- Teaser poster
- Directed by: Matt Black; Ryan Polly;
- Written by: Matt Black; Ryan Polly;
- Produced by: Marty Bowen; Wyck Godfrey; Isaac Klausner; John Fischer; Adrián Guerra;
- Starring: Brittany O'Grady; Taz Skylar; Viveik Kalra;
- Cinematography: Philip Lozano
- Edited by: Guillermo de la Cal
- Music by: Federico Jusid
- Production companies: Temple Hill Entertainment; Nostromo Pictures;
- Distributed by: Searchlight Pictures
- Release dates: March 12, 2026 (SXSW); April 16, 2027 (United States);
- Running time: 88 minutes
- Country: United States
- Language: English

= Monitor (film) =

Monitor is a 2026 American horror film written and directed by Matt Black and Ryan Polly. It stars Brittany O'Grady, Taz Skylar, and Viveik Kalra.

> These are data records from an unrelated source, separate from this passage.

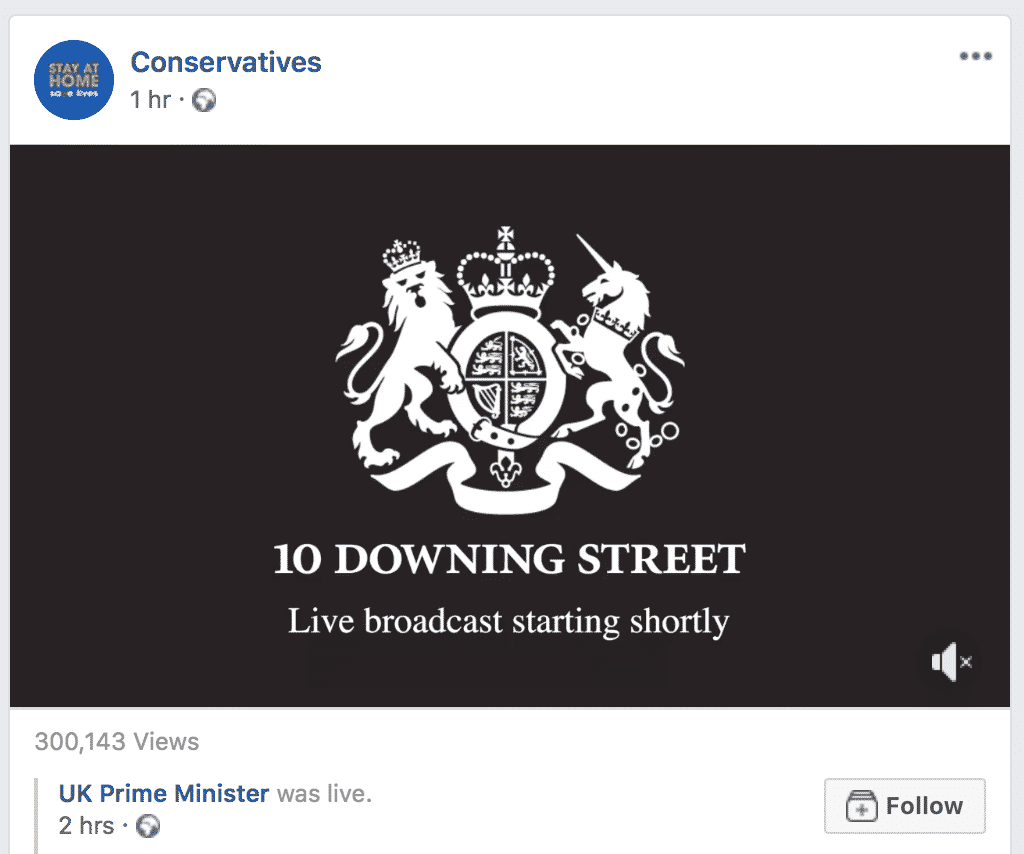Click the 10 DOWNING STREET title in the video

[509, 559]
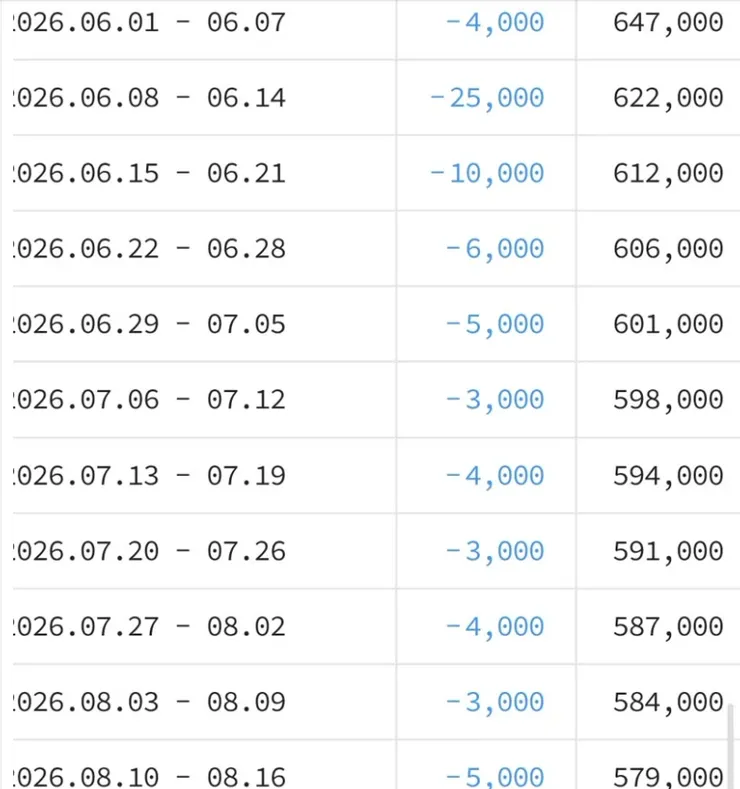Select the 2026.07.13 - 07.19 date entry

click(x=150, y=476)
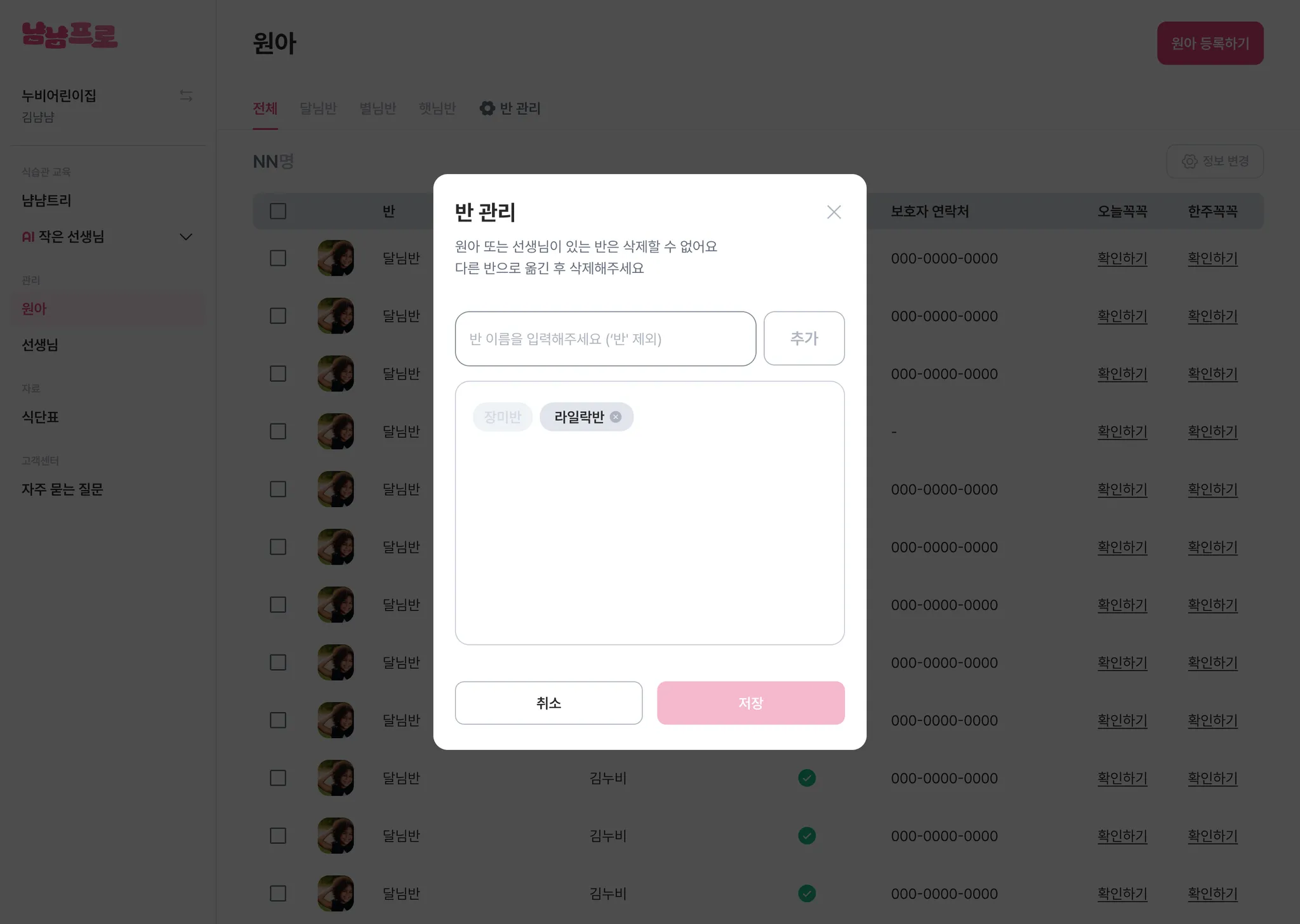The image size is (1300, 924).
Task: Focus the class name input field
Action: 605,339
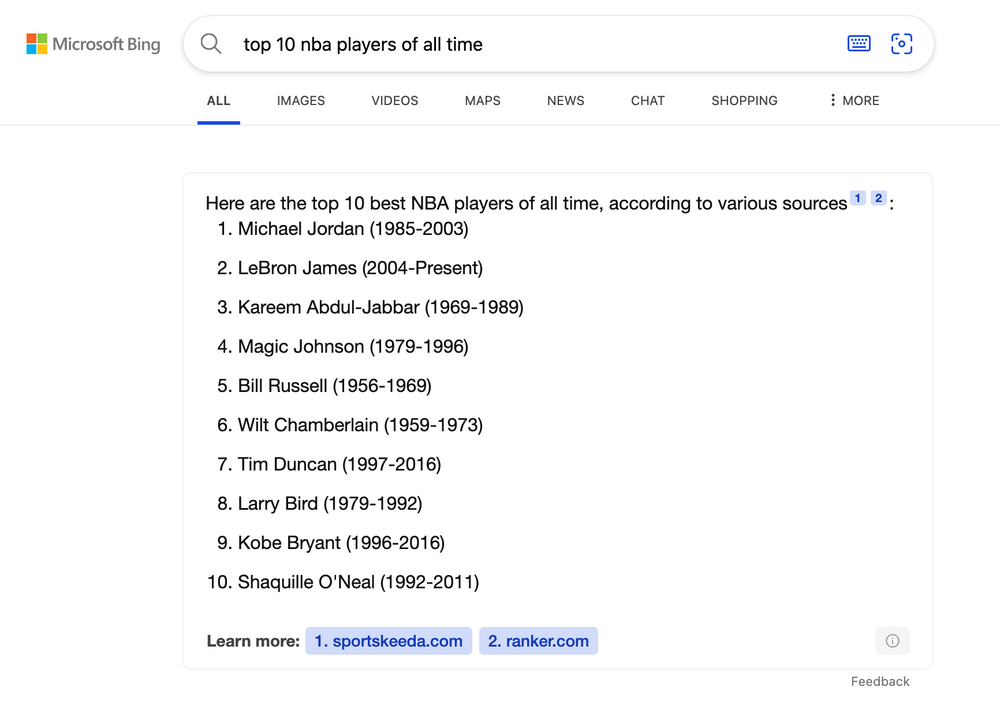Screen dimensions: 1000x702
Task: Open the sportskeeda.com source link
Action: click(388, 641)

Monitor premiered at the 2026 South by Southwest Film & TV Festival on March 12, 2026, and it will be released in the United States on April 16, 2027, by Searchlight Pictures.

==Plot==
When a group of social media moderators encounters a highly disturbing video, they must survive a diabolical entity that begins hunting them down one by one with a single purpose: to escape the screen.

==Cast==
- Brittany O'Grady as Maggie
- Taz Skylar as Isaac
- Viveik Kalra as Sariq
- Ines Høysæter Asserson as Faye
- Gunner Willis as Gunner
- Sara Alexander as Claudia
- Camila Bejarano Wahlgren as Hazel
- John De Luca as Police Officer

==Production==
In November 2024, it was reported that Matt Black and Ryan Polly would be writing and directing a horror film titled Monitor. Principal photography began on March 10, 2025, in Barcelona and the Canary Islands, when Brittany O'Grady, Taz Skylar, Viveik Kalra, Ines Høysæter Asserson, Gunner Willis, Sara Alexander, and Camila Bejarano Wahlgren round out the cast.

==Release==
Monitor premiered at the Midnighter section of the 2026 South by Southwest Film & TV Festival on March 12, 2026. In April 2026, Searchlight Pictures acquired U.S., U.K. and Southeast Asian distribution rights to the film, planning to release it sometime in 2027. In June 2026, on the Act Two Podcast, Black and Polly revealed that the film would be theatrically released in the United States on April 30, 2027. In August 2026, the film's release date was moved up two weeks to April 16, 2027.

==Reception==
Matt Donato of Daily Dead gave the film a positive review and a 3.5 out of 5 rating and wrote: Monitor isn't found footage, but it has a Butterfly Kisses quality to its approach (complimentary) [...] a techno-horror terror that thoughtfully questions the ethics of content vetting corporations.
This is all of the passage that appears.